1つ前の日記で私は、記憶力をおろそかにしてはならないと言った。
それは、記憶する時間を大切にしろという意味でもある。
学校教育だけじゃない。社会に出たり、新しいステージに入れば、まずは記憶……ツメコミだ。しかるのちに、足りないところを検索する。いきなり検索しても大した結果は出ない。基礎なくして応用はないからだ。

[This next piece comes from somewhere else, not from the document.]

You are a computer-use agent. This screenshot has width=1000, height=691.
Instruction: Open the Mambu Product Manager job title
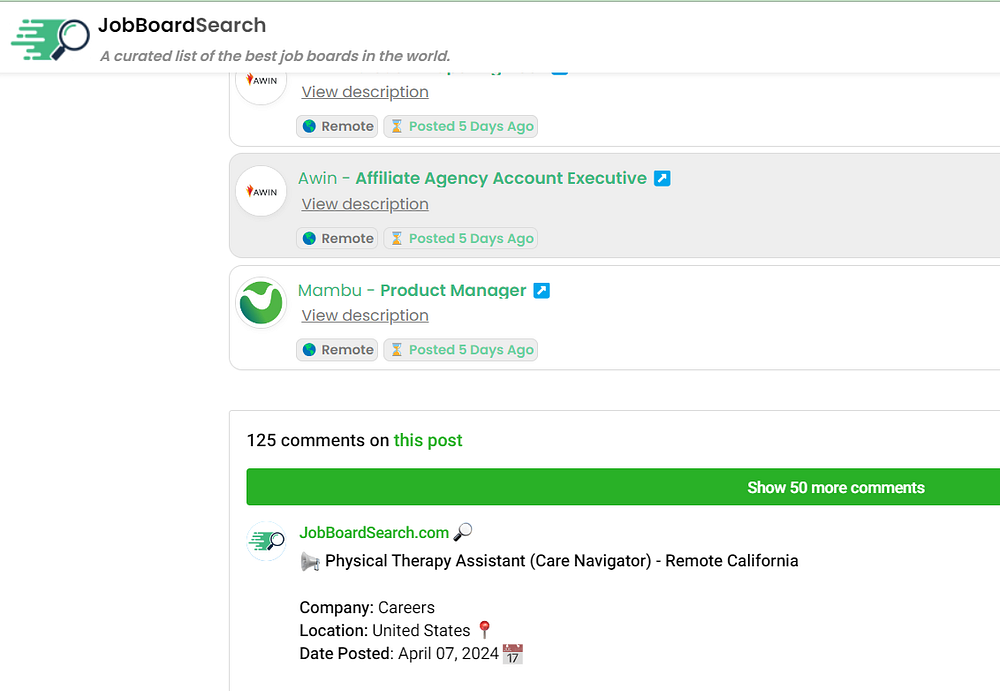[453, 291]
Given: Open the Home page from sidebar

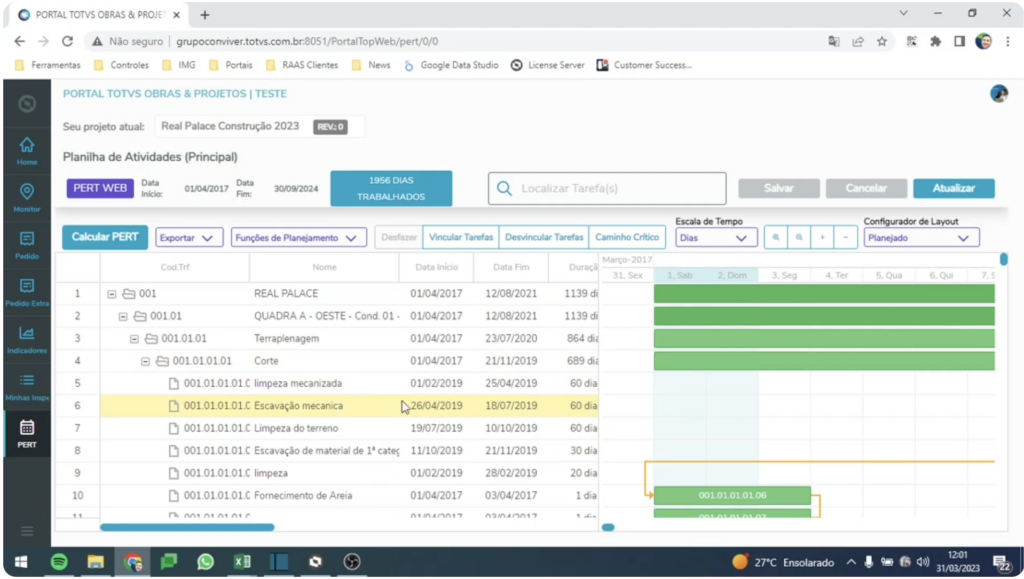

しかし最近は、こうした基礎(記憶すること)をいやがる風潮がある。
いわく「そんなことを覚えても意味がない」
いわく「使うどうかわからない知識を詰め込むのは非効率だ」
いわく「知識が増えると、柔軟な発想が失われる」
「グダグダ言わねぇで、とにかく覚えろ。話はそれからだ!」
などと命令すれば、猛烈に反発される。
なぜだろう? 理由は2つ考えられる。
- ツメコミ教育で痛い目にあっている
- 先生や上司、先輩を信用していない
多くの人は学校でツメコミ教育を受ける。
しかし実社会に出ても、覚えたことを使うチャンスがない。無駄なことを教えられたとショックを受ける。これ以上、無駄な教育(ツメコミ)は受けたくない。
──これが1点目。
しかし一方で、ツメコミ(基礎学習)が必要なこともわかってる。
あとで使う知識もあるから、最初から効率的に覚えることはできない。手間を惜しんでスキルを得られるはずもない。それはわかってる。問題は、自分に「いいから覚えろ」と命ずる先生や上司、先輩を信用できないことだ。
──これが2点目。
誰だって無駄なことはしたくない。
だけど、なにが無駄で、どれに価値があるか見分けがつかないから勉強しているわけで、師匠(の判断)を信用できないなら、ものを教わることは難しい。
◎
自分の過去をふり返ると、まぁ、無駄の多いことよ。
学校教育だけじゃなく、会社で教わったことも役に立たなかったことが多い。しかし自分の意志で勉強したことも、すべて役立ったわけじゃない。
結局のところ、記憶(ツメコミ)の9割は無駄で、役に立つのは1割くらい。
その1割をつまんで食べられないのが、人生なんだよねぇ。